WHAT THE TASK ASKS
Can you copy the lines below word for word, leaving out the pictures?

SUPPLIED MATERIAL

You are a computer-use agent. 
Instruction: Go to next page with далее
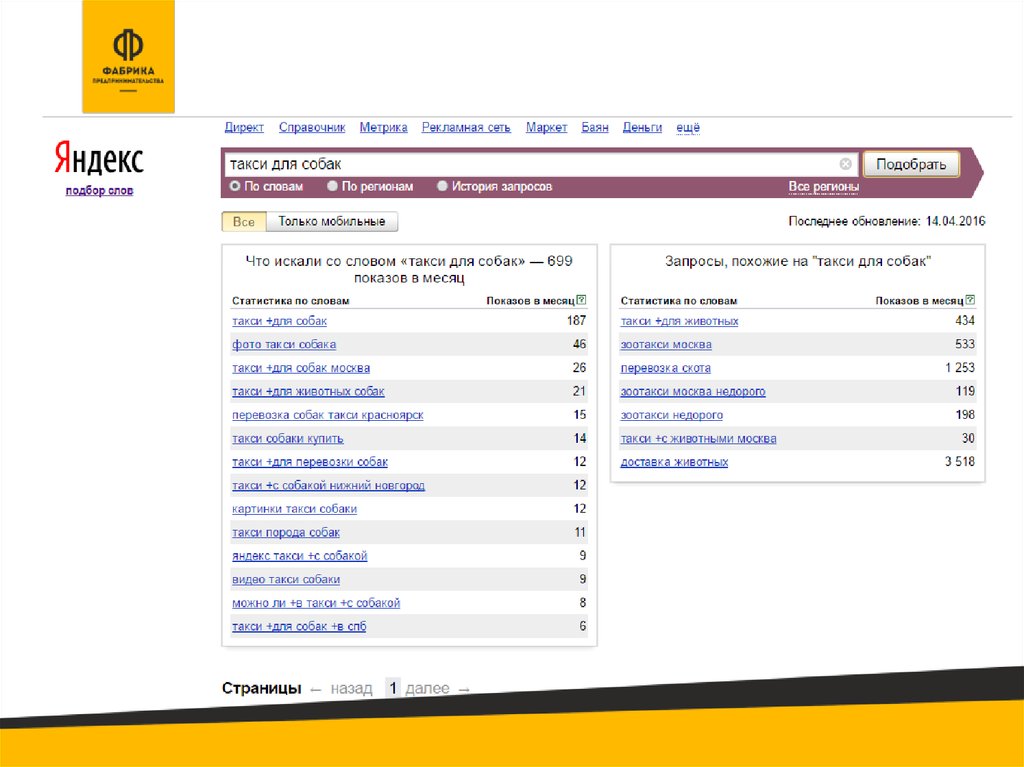[x=428, y=689]
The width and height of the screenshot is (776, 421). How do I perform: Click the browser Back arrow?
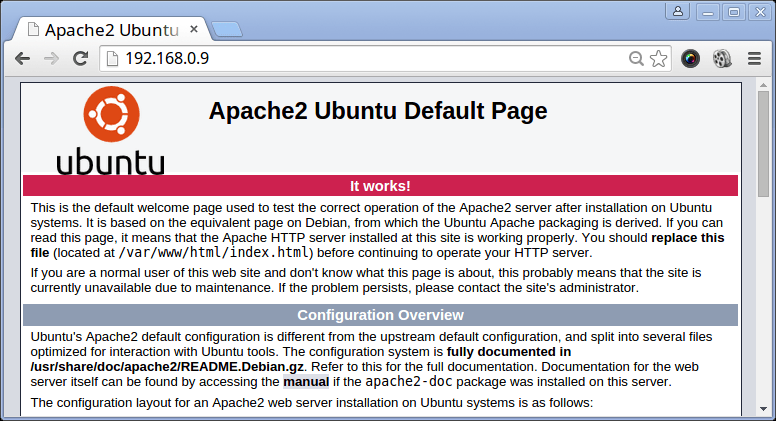pyautogui.click(x=22, y=58)
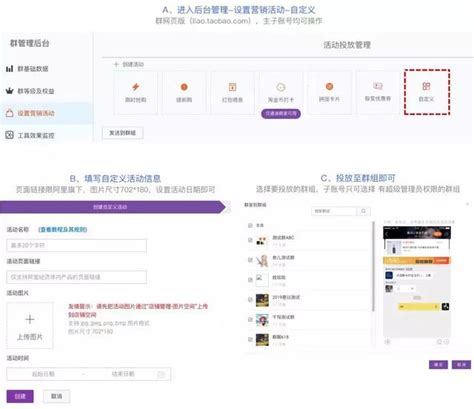Tick the checkbox for 2019 test group
This screenshot has width=474, height=409.
point(250,300)
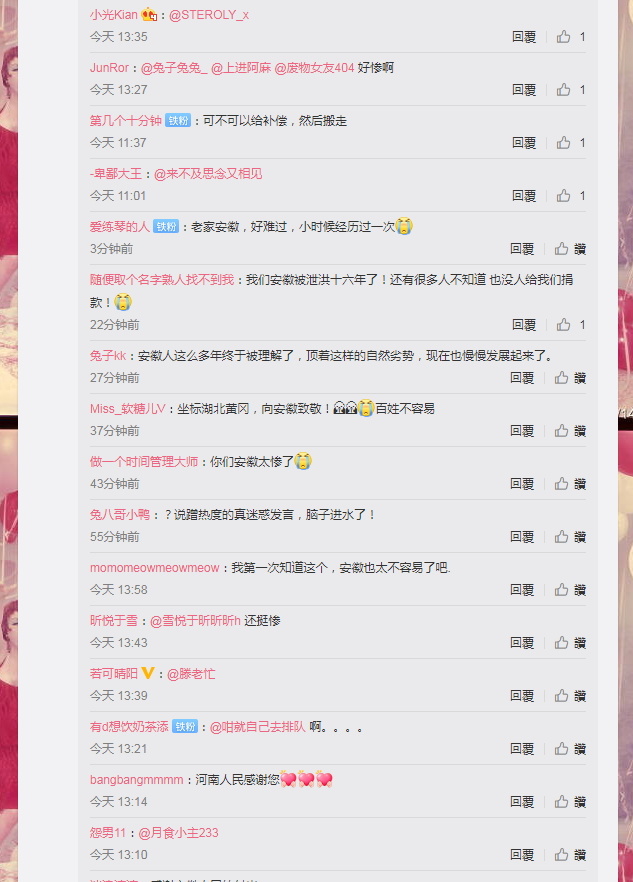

ANSWER TO THE TASK
You are a computer-use agent. 
Instruction: Go to next page with далее
[x=428, y=689]
The width and height of the screenshot is (776, 421). How do I perform: Click the browser Back arrow?
pyautogui.click(x=22, y=58)
Tick the checkbox for 2019 test group
This screenshot has width=474, height=409.
point(250,300)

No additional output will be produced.